** Opening Data extracts block **

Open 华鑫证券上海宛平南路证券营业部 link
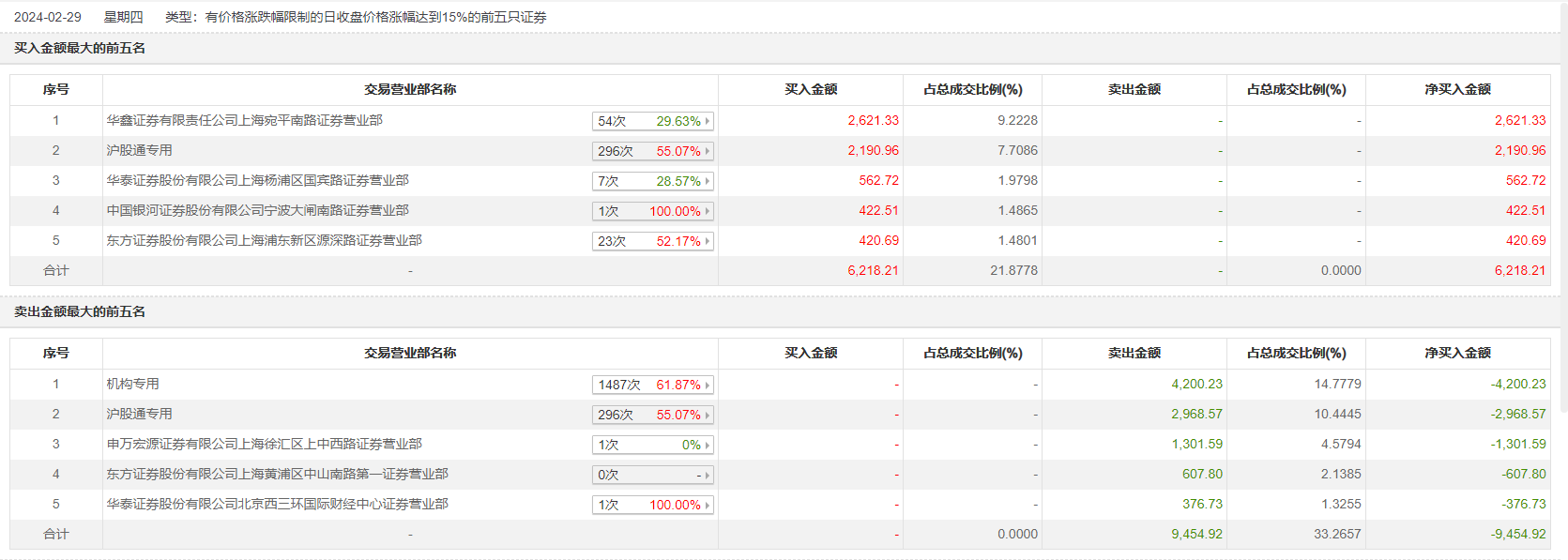1568x560 pixels. coord(244,120)
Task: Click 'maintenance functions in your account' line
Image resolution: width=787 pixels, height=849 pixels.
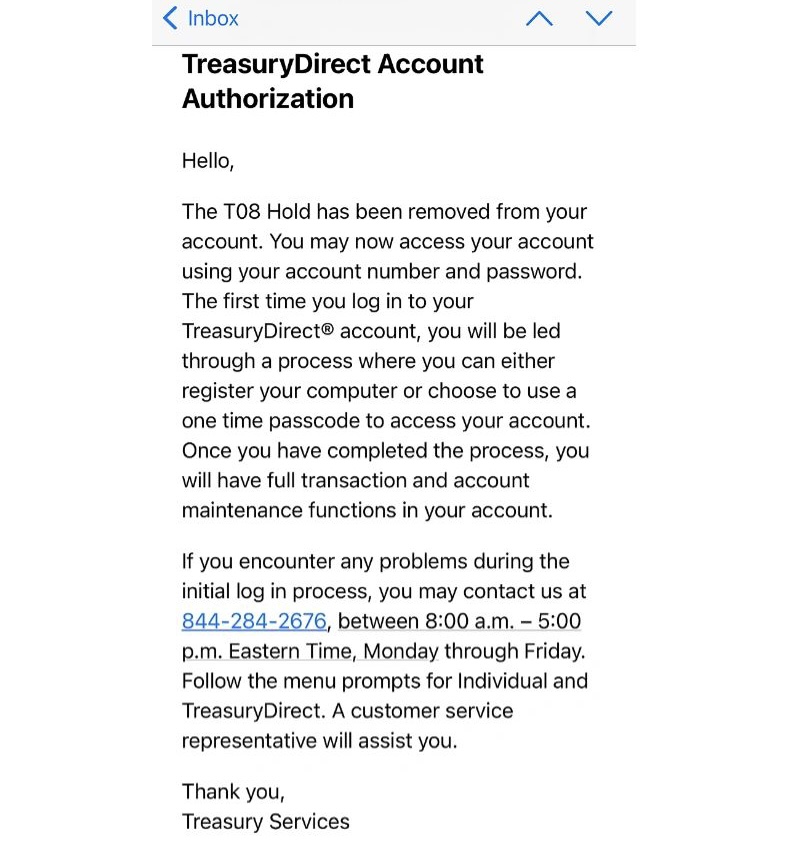Action: (x=367, y=511)
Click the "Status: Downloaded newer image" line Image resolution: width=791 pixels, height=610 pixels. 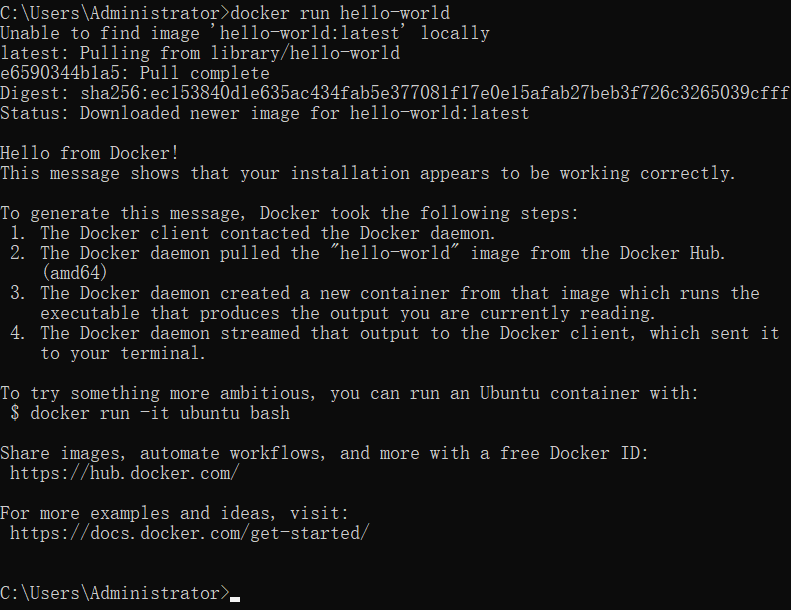click(265, 113)
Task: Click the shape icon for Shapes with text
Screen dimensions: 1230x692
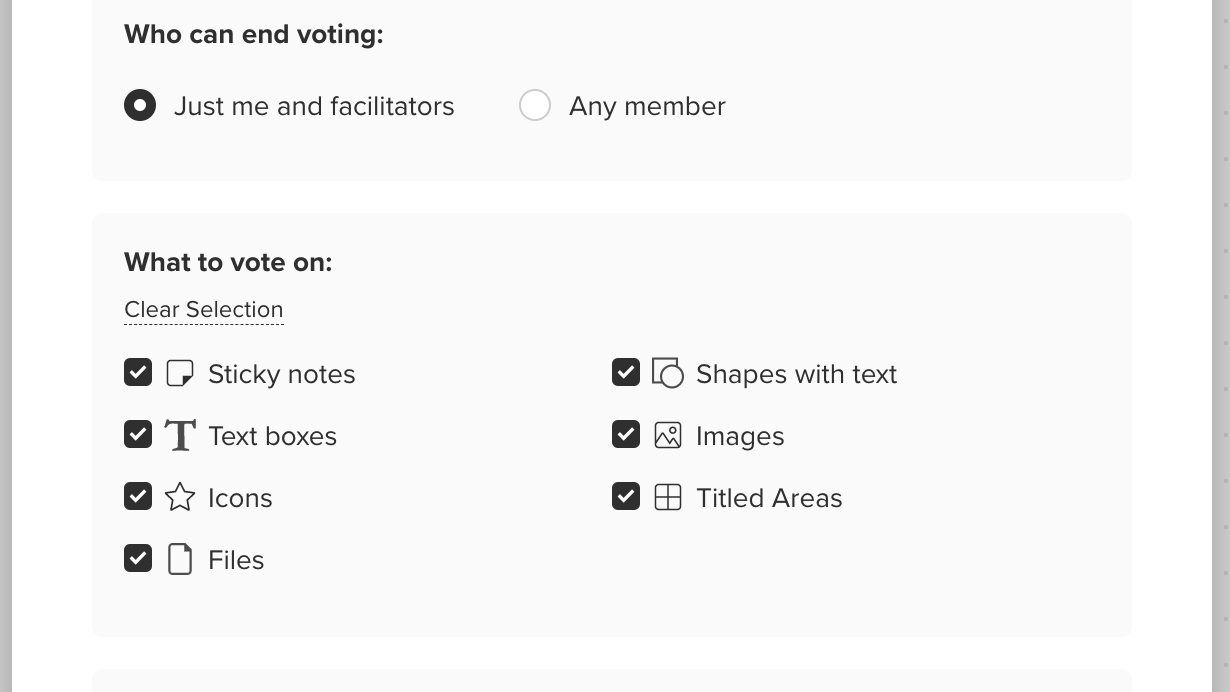Action: pos(668,372)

** Closing Data extracts block **

◆ Exercise prompt ◆
Reading through the preceding records, tally each line that holds the word "Task" and give the tally by itself.

◆ Solution to this exercise ◆
2